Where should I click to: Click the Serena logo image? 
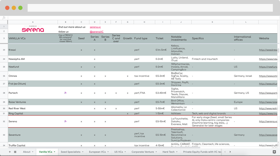click(x=33, y=29)
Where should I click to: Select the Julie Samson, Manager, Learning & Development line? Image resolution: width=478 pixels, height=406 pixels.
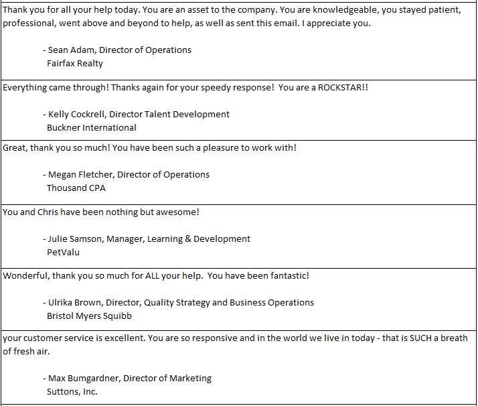click(x=147, y=239)
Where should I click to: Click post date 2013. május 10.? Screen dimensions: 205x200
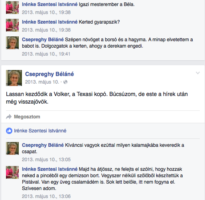(42, 82)
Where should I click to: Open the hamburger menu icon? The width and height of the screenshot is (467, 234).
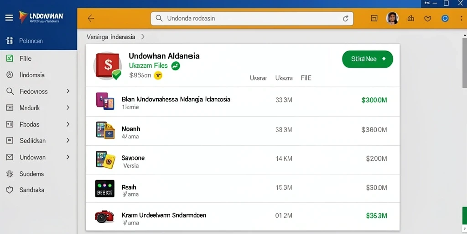(x=9, y=18)
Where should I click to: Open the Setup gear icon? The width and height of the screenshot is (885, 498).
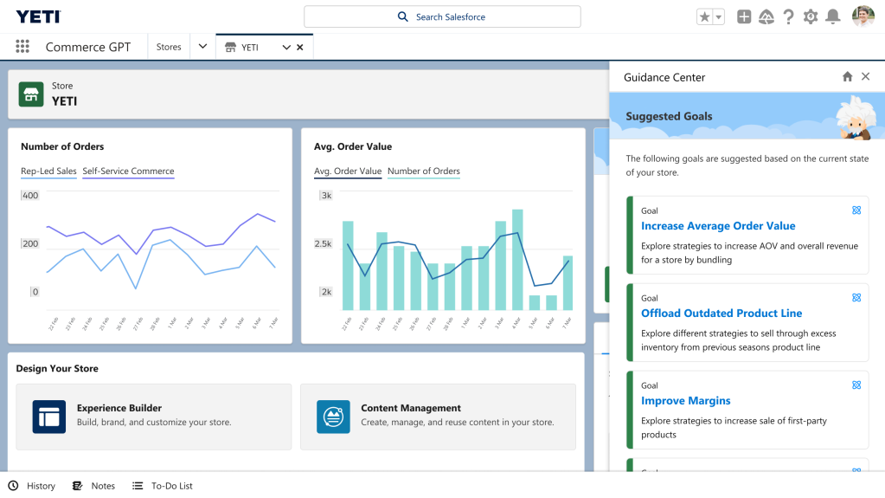(811, 16)

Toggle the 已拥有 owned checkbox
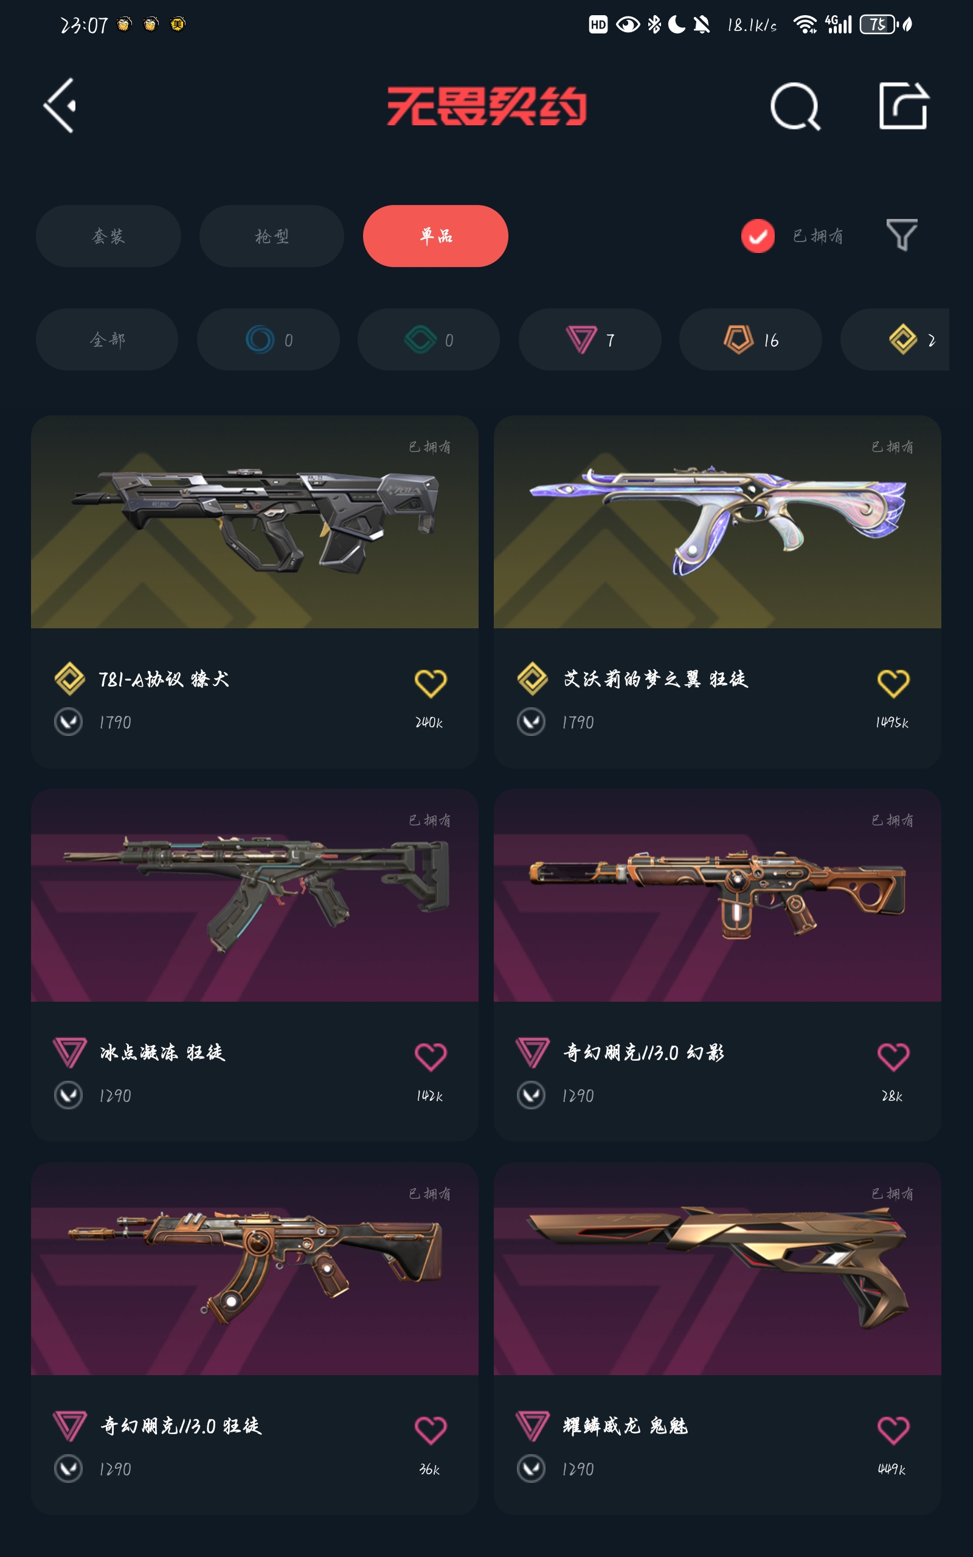[757, 236]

#####

### [Aim of the exercise]
An exact copy of the listing is required, excluding any pictures.

### [Solution below]
Where should I click to: Click the Serena logo image? 
click(x=33, y=29)
Where should I click to: Select the Julie Samson, Manager, Learning & Development line? Image resolution: width=478 pixels, height=406 pixels.
click(x=147, y=239)
Where should I click to: Click post date 2013. május 10.? Screen dimensions: 205x200
(42, 82)
Where should I click to: Open the hamburger menu icon? The width and height of the screenshot is (467, 234).
(x=9, y=18)
Where should I click to: Open the Setup gear icon? The width and height of the screenshot is (885, 498).
(811, 16)

Toggle the 已拥有 owned checkbox
[757, 236]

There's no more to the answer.